症例紹介
膝蓋骨脱臼

膝蓋骨‥ いわゆる膝のお皿といわれる楕円形の骨のこと。

大腿骨の滑車溝(溝の部分)におさまっていて膝の関節の動きを滑らかにする助けをしています。

 

この膝蓋骨が滑車溝から外れてしまうことを「膝蓋骨脱臼」といいます。

 

犬種は、トイプードル、チワワ、ポメラニアン、ヨークシャーテリアなど小型犬に多くみられます。

原因は先天的な骨、靭帯、筋肉の形成異常で、このような素因をもつ犬に発症します。

また事故や転落などの衝撃で膝蓋骨にダメージが加わり後天的に膝蓋骨脱臼が起こることもあります。

 

治療法は?

根本的に脱臼を整復するには外科手術が必要となりますが、症状の程度次第では手術をせずに保存療法で経過をみることもあります。

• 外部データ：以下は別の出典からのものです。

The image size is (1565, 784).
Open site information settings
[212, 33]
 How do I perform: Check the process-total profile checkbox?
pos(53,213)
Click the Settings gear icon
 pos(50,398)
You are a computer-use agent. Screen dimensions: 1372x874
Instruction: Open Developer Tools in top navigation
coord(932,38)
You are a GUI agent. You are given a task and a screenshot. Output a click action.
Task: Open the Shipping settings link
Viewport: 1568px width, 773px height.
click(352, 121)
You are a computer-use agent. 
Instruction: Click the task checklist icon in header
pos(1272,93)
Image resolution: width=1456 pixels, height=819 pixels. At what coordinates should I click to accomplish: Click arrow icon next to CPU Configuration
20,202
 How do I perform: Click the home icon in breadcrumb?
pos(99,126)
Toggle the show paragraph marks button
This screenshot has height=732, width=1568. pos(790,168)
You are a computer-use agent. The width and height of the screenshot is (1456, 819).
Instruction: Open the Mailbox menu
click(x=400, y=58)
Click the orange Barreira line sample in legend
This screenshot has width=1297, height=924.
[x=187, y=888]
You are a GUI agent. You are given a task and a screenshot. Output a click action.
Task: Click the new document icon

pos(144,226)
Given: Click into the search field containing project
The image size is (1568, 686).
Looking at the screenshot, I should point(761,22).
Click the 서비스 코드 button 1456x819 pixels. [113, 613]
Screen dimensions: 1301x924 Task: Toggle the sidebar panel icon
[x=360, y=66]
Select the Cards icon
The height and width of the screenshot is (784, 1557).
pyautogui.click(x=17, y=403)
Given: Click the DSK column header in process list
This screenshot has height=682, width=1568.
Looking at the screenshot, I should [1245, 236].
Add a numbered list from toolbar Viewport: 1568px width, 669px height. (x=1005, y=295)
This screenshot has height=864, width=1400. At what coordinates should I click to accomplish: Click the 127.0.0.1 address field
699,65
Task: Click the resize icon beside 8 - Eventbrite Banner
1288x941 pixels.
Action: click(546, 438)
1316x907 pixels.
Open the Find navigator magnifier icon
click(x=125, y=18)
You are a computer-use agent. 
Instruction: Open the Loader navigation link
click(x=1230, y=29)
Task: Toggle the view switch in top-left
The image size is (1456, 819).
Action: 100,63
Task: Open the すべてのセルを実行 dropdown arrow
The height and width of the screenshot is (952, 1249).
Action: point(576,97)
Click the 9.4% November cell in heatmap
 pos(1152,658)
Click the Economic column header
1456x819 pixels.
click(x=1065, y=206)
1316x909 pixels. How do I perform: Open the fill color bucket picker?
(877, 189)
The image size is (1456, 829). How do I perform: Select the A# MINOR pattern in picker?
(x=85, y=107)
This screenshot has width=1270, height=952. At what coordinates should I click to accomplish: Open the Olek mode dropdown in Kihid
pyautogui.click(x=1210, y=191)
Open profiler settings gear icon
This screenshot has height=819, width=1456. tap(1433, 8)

将来的なことも踏まえてどのような治療法を選択するかは要相談となります。

  <外科手術の症例>

        術前レントゲン画像

             ↓ 

        術後レントゲン画像

外科手術により、膝蓋骨の位置が滑車溝内におさまっている。

 

予防や症状の悪化を防ぐには?

1. 日常的に過ごす場所の床を見直しましょう。

フローリングなどの滑りやすい素材は適していません。

滑りにくいマットやカーペットを敷きましょう。

2. こまめに爪切り、足裏の毛のお手入れをしましょう。

爪と足裏の毛の伸びすぎは、踏ん張れずに滑って膝に負荷がかかってしまいます。

3. 段差の歩行に注意。

段差の昇り降り、飛び降りなど極端に膝に負荷かかかる行動は控えましょう。